Since 1975 she has composed music for numerous films, theatre plays and television productions. Collaborating most often with Greek directors – including the late Theo Angelopoulos – she has also worked with Chris Marker, Jules Dassin, Margarethe von Trotta and others. Karaindrou has written music for many plays staged by Antonis Antypas, in a wide range of idioms, from Euripides to Harold Pinter (Antypas and Karaindrou worked closely with Harold Pinter in Greek adaptations of his work). The recently released Concert in Athens also included music written for Antypas’ productions of Tennessee Williams and Edward Albee.

Karaindrou has received awards including the State Music Award (Greece) for her music for Eternity and a Day, the Dimitris Mitropoulos Award for her music for theatre (1994-96), and the Fellini Award from Europa Cinema, Italy. In 2002 she received the Golden Cross of the Order of Honor from the Greek president, for her life’s work.
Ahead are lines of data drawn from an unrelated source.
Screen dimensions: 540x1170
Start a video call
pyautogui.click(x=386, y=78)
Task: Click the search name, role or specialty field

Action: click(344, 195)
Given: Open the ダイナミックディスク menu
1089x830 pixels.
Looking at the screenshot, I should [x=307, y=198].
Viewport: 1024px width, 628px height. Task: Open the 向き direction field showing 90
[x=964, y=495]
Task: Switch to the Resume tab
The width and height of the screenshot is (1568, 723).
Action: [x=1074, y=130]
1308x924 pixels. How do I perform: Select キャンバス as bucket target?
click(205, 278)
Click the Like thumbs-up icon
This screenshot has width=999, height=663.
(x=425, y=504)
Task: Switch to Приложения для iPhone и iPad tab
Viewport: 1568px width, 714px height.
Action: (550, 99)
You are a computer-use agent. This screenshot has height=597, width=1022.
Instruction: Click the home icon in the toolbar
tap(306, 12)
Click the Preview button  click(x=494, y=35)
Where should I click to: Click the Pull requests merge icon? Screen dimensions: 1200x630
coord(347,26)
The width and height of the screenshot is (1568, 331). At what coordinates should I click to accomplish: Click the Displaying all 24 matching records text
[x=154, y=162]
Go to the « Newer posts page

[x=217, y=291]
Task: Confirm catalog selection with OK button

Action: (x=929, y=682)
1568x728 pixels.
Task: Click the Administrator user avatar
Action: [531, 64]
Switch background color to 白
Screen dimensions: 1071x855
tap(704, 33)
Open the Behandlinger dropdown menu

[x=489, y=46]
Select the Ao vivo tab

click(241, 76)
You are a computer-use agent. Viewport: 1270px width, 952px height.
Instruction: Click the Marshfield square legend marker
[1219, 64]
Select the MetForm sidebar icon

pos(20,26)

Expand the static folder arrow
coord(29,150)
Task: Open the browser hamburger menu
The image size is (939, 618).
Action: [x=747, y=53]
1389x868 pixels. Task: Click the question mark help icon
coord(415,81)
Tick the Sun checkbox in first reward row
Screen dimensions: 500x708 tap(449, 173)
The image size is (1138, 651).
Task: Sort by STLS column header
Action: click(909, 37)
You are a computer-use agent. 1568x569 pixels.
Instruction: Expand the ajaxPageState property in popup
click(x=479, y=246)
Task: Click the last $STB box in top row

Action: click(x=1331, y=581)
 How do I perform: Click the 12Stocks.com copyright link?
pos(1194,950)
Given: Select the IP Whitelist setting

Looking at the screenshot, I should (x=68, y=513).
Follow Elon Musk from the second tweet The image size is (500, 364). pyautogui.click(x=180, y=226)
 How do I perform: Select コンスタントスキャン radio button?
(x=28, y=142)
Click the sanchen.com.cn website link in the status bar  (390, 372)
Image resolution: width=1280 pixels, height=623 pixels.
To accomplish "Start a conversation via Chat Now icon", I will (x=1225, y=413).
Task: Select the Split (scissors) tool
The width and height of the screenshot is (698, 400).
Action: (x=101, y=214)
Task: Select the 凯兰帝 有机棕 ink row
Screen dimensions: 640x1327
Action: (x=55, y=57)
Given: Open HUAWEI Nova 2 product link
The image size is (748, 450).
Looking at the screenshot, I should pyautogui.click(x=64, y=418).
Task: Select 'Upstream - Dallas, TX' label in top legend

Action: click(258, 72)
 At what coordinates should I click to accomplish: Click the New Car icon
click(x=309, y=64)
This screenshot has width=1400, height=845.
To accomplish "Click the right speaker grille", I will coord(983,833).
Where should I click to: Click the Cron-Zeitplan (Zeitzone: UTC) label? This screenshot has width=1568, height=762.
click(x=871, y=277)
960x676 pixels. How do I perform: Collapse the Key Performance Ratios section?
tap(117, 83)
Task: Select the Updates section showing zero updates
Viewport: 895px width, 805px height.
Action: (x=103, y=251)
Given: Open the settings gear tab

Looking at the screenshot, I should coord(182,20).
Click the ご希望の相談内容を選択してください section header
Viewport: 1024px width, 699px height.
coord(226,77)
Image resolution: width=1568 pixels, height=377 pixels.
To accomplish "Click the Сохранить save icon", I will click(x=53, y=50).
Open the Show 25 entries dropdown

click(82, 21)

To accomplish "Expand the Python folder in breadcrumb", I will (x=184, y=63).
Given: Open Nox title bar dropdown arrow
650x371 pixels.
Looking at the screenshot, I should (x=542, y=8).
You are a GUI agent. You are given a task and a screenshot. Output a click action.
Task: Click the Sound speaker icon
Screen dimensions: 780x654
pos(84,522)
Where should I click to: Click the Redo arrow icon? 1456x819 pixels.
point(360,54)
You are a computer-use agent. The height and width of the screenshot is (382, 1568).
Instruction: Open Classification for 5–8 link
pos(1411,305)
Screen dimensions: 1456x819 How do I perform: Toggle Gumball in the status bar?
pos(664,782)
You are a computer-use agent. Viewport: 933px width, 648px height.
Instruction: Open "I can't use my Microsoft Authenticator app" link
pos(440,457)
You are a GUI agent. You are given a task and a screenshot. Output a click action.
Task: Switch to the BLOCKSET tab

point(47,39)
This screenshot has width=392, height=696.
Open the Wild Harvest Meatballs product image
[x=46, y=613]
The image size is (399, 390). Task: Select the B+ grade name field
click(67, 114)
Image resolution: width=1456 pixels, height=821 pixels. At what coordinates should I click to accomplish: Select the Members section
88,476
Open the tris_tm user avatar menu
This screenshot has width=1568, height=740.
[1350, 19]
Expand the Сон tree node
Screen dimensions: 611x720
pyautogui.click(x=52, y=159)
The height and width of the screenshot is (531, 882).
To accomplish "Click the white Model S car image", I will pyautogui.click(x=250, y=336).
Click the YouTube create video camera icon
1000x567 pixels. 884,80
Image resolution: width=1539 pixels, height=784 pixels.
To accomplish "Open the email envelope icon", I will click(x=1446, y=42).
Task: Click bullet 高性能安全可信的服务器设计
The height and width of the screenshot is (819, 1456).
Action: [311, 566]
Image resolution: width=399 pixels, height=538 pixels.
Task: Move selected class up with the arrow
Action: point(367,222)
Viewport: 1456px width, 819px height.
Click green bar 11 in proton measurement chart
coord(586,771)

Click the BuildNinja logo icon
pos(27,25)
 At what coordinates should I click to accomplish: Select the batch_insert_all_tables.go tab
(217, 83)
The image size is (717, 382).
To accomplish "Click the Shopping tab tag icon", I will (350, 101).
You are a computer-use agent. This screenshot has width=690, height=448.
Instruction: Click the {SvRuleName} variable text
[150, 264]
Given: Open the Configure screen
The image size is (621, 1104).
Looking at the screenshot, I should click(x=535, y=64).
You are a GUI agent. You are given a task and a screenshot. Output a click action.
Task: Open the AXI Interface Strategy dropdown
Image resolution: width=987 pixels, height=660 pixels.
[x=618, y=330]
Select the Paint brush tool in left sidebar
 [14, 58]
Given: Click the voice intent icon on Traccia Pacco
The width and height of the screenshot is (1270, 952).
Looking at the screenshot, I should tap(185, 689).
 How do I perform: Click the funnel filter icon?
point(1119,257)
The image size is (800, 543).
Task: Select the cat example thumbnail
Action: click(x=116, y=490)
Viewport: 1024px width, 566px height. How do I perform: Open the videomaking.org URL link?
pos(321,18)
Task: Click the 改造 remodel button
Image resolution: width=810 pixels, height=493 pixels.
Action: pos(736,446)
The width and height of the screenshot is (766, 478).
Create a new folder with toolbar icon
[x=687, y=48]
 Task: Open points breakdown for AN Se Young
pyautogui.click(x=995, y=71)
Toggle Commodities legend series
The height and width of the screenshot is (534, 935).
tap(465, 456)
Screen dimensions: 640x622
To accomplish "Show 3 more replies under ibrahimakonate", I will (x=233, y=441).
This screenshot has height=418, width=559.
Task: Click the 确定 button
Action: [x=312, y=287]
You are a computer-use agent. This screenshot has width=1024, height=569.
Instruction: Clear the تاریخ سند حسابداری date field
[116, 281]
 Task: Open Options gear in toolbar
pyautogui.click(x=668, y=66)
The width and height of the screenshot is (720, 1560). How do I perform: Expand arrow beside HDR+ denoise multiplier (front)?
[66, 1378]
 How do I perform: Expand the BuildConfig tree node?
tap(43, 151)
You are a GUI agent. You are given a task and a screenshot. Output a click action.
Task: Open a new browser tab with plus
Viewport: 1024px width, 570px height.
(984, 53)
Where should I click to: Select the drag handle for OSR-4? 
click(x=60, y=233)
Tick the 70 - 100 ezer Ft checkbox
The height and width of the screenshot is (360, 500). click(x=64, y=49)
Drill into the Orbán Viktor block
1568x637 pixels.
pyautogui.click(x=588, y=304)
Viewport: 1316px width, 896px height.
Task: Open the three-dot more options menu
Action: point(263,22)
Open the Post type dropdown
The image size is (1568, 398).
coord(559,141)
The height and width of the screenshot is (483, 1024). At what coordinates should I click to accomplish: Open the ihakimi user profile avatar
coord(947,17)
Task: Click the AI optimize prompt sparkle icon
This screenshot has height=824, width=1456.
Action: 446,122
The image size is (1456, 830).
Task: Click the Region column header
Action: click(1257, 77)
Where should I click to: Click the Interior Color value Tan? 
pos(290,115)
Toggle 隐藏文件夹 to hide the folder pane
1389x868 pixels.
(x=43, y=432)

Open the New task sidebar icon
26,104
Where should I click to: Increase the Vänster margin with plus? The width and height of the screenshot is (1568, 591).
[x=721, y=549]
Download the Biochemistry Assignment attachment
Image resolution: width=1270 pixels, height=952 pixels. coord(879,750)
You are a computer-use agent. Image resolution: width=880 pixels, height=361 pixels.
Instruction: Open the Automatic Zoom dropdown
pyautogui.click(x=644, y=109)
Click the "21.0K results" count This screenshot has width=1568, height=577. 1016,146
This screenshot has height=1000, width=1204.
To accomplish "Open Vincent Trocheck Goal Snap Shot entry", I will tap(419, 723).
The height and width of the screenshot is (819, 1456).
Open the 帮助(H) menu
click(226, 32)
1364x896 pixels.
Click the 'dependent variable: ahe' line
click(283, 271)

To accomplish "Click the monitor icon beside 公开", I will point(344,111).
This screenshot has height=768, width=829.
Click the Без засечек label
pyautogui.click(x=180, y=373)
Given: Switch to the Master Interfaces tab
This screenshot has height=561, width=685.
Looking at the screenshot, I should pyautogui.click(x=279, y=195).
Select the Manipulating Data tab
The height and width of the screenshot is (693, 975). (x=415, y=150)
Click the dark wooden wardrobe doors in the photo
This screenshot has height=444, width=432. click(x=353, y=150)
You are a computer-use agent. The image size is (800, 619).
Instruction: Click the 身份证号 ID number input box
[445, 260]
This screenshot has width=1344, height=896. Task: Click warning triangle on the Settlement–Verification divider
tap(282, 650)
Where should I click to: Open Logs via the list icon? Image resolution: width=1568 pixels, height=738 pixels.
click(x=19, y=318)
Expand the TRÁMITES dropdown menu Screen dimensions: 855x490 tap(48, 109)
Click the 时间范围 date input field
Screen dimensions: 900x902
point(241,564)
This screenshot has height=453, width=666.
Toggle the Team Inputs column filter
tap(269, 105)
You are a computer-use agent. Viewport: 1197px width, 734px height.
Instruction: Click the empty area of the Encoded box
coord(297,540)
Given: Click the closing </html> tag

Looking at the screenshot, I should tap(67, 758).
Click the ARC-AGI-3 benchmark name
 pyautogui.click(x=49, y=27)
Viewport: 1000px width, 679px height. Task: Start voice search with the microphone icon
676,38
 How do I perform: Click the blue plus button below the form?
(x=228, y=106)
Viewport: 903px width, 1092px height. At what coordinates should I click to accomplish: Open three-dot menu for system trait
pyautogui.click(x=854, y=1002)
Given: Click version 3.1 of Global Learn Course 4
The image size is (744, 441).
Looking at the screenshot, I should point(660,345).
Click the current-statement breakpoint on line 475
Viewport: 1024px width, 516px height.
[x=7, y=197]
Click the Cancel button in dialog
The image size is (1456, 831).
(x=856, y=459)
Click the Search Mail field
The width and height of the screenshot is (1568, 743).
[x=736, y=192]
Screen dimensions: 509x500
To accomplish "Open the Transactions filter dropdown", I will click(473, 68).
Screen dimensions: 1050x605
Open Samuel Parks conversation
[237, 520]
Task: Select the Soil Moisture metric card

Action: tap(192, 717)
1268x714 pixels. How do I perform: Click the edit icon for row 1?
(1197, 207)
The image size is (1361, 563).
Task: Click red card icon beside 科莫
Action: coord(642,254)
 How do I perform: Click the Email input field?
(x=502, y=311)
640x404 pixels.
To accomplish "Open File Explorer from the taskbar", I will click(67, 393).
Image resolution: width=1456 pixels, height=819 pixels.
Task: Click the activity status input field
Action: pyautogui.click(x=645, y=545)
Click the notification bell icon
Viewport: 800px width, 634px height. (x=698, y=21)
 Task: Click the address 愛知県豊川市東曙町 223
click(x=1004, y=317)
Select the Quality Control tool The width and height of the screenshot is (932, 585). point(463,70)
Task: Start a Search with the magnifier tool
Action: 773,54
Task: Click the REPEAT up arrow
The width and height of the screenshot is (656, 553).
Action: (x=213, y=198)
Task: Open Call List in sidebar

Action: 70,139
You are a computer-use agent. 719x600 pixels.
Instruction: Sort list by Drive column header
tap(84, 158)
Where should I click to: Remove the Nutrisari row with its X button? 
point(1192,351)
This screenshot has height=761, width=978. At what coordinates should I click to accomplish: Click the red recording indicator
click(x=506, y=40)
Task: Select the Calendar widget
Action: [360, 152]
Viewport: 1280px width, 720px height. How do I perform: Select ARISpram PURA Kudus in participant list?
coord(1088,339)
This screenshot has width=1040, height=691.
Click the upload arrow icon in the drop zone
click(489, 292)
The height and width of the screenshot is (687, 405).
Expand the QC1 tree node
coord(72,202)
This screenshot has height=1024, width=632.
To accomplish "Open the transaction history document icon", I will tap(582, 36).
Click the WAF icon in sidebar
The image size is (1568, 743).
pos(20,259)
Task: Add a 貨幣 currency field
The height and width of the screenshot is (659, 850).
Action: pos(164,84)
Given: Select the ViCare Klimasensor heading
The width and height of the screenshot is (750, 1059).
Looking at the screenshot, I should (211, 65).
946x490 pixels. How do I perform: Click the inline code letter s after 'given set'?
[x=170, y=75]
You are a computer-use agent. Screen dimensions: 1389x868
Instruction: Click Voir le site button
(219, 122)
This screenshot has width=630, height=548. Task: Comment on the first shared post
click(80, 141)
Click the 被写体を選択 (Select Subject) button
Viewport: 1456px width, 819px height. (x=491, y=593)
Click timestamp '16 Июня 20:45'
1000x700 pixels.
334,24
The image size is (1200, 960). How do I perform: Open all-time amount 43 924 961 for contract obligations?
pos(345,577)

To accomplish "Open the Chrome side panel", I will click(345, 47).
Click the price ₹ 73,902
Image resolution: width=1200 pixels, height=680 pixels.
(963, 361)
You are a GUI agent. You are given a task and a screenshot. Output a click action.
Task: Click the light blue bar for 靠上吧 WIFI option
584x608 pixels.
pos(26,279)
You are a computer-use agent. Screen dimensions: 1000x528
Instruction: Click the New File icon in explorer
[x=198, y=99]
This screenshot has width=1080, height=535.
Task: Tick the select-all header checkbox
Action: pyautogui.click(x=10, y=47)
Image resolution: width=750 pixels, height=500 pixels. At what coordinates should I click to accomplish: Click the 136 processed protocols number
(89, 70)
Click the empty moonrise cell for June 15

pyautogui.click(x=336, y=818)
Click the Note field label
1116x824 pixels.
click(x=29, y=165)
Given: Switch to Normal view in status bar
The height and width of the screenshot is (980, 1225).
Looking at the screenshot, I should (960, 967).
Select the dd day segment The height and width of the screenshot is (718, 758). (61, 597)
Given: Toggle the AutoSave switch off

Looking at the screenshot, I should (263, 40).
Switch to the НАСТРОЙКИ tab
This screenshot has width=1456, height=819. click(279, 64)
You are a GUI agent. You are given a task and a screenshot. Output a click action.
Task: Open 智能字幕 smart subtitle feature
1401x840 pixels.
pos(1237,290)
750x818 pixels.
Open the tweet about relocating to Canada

In 2004 she was nominated for the European Film Award for her music for The Weeping Meadow, which was also Oscar-nominated.

Eleni Karaindrou has been an ECM recording artist since 1991. Her albums for the label include Music for Films, The Suspended Step of the Stork, Ulysses’ Gaze, Eternity and a Day, Trojan Women, The Weeping Meadow, Elegy of the Uprooting, Dust of Time, and Concert In Athens.

Medea was recorded at Studio Sierra in Athens in June 2011, and mixed and edited by producer Manfred Eicher and engineer Giorgos Karyotis in June 2013.